Health officials are encouraged that the rise hasn't caused a substantial increase in COVID-19 deaths. Vaccination of senior citizens and others at greatest risk of severe COVID-19 illness appears to be playing a protective role.
The state on Friday reported that 1,940,081 people in Minnesota had received a COVID-19 vaccine and that 1,285,925 of them had completed the one- or two-dose series.
That means that 44% of Minnesota's eligible population of people 16 or older, and more than 83% of senior citizens, have received vaccine.
A similar pattern of rising rates of positive tests, infections and hospitalizations played out in Minnesota in early fall 2020, right before a sharp increase in pandemic activity clogged up hospital beds across the state and resulted in the most lethal stretch in the pandemic.
Dowdy said a repeat scenario is doubtful this spring, and that a vaccination rate above 50% could lead to a reduction in restrictions on business and social activities.
While the current rate of vaccination is not enough to stem the rise in variant-driven cases entirely, "we don't expect the next peak to be anywhere close to as high as what we saw in Nov/Dec," he said in an e-mail. "If we can get to 50%, or even better 75%, I think we can think about life returning to 'normal.' "
Almost no infections are being found in southeast Minnesota in people 65 and older, he added. That age group was prioritized for vaccine after suffering 89% of Minnesota's COVID-19 deaths.

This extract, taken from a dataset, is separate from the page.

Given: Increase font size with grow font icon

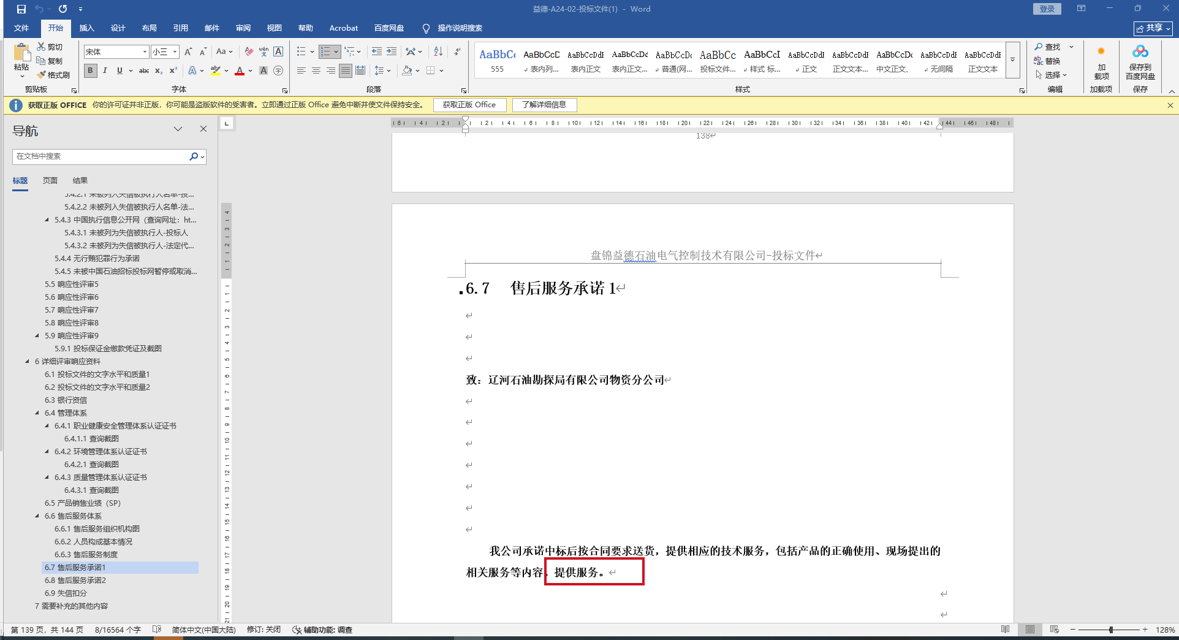Looking at the screenshot, I should (x=188, y=51).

Minnesota ranks 14th in the U.S. for its per-capita rate of COVID-19 vaccinations but among the best in the nation for the percent of its available doses that have been administered.
The two-dose Pfizer and Moderna COVID-19 vaccines are considered about 95% protective against the development of COVID-19 illness, while the single-dose Johnson & Johnson vaccine is less protective against symptoms but equally protective against almost all COVID-related hospitalizations or deaths.
The state has identified 374 breakthrough cases of people testing positive for SARS-CoV-2 infections despite being fully vaccinated. Many cases were found through routine testing, including in long-term care facilities, and displayed no symptoms that indicated their infections.
Out of a total supply of more than 3.5 million doses, the state has reported that 713 have been wasted — often because vials were cracked in transport or were thawed and not used before the shelf life of the doses expired.
Gov. Tim Walz applauded Minnesota's progress on Friday, unveiling a vaccination site in Lino Lakes, the ninth operated by the state.
"The state's expansive network to bring vaccines directly to Minnesotans in their communities continues to grow," Walz said.
People 16 and older are encouraged to sign up on Minnesota's Vaccine Connector to be selected for shots at the site, though they also have a broadening array of pharmacy, clinic and local public health events available to them as well.
The B.1.1.7 variant is fueling as much as half of new infections in Minnesota and has been identified in outbreaks in youth sports events, sports clubs, restaurants and long-term care and correctional facilities, said Dr. Ruth Lynfield, state epidemiologist. Genomic sequencing of about 7% of positive test results has identified 1,573 infections involving that variant.
Roughly 4% of the known B.1.1.7 infections resulted in hospitalizations and five resulted in deaths.
Genomic sequencing also detected 337 infections involving two more infectious variants first identified in California. Only 18% of those infections involved people who had traveled, meaning transmission has been occurring in Minnesota, Lynfield said.
The state also has found five cases of the P.1 variant first identified in Brazil and 26 cases of the B1351 variant first identified in South Africa. At least two-thirds of these cases have involved international travel, but some people haven't been interviewed to determine the source of their infections.
"They are spreading," Lynfield said of the variants, "and we need to continue to be careful while more Minnesotans get vaccinated."